For Americans used to having the biggest and most modern military forces in the world, it is humbling to realize that China’s Navy is now the world’s largest. It has been for some time. The U.S. Navy may still rule the oceans, but China rules the vital trade routes in the South China Sea.

Pentagon planners know this and have called out China’s work on building both capital ships and the swarms of smaller escort vessels that will project the dragon’s breath across those critical trade routes for years to come. The People’s Liberation Army Navy (PLAN) is building their capability to control and possibly interdict shipping from other Asian nations, mostly as an economic and political lever. China means to threaten the economic security of Japan, South Korea, Taiwan, Singapore, Thailand, Indonesia, and others. America must remain resolute in the face of this build-up in order to maintain freedom of commerce in the Asian seas.

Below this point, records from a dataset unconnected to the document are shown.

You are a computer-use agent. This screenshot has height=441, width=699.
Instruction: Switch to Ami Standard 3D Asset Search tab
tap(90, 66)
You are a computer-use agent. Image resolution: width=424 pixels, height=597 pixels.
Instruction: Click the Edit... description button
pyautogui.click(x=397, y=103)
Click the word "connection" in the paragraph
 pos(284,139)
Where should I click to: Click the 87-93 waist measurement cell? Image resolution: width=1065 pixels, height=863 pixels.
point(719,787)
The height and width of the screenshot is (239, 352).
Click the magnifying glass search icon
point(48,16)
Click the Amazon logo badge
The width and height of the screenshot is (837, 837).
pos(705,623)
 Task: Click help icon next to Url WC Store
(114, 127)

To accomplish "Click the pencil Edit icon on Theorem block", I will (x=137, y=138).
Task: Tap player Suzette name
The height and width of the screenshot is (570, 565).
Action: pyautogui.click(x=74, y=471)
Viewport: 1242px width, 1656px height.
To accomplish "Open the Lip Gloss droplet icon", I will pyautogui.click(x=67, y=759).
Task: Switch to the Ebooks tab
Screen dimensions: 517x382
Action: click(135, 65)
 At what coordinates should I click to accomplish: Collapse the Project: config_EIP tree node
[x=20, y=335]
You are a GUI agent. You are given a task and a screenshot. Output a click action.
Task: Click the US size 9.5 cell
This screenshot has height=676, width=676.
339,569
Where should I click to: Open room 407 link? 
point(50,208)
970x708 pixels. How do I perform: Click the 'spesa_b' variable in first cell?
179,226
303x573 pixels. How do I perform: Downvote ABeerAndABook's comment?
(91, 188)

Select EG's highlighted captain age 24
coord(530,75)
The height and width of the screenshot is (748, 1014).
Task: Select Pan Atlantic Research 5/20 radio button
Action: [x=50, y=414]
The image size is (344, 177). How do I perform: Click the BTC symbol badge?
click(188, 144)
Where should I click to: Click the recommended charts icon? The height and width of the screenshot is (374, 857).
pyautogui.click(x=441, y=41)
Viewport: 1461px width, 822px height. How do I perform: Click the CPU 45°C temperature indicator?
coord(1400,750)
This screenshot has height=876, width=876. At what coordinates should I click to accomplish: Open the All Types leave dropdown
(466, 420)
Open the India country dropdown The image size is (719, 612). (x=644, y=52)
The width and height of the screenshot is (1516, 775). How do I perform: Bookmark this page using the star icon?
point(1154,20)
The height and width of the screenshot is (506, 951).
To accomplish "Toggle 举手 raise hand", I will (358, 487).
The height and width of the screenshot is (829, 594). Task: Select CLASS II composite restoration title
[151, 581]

In naval warfare strategy, technology has replaced sheer numbers in some ways, as the ability to project power can be achieved less by heavily armed and heavily crewed warships. and more by the development of ships that rely on artificial intelligence and remote control, or on unmanned vehicles that can deliver their ordnance of smart weapons through drones above and beneath the surface. Submarines pose a greater threat than destroyers because of their stealth, but in a direct conflict, the ability to direct air power against coastal targets and hostile warships remains the dominant mode of naval tactics.

China’s destroyer-building program reflects this. Its Type 052D Luyang III and Type 055 Renhai guided-missile destroyers are China’s most modern designs. These ships are intended for “air warfare” missions, equipped with phased array radars, air search radar, two target illumination radars, and sixty vertical launch missile silos for surface-to-air missiles. They will also carry anti-ship missiles, land attack cruise missiles and anti-submarine weapons. Destroyers protect capital ships, such as China’s two aircraft carriers and the two more that observers say are under construction or on the planning board. Chinese officials expect the PLAN will have five or six carriers in operation within 20-30 years.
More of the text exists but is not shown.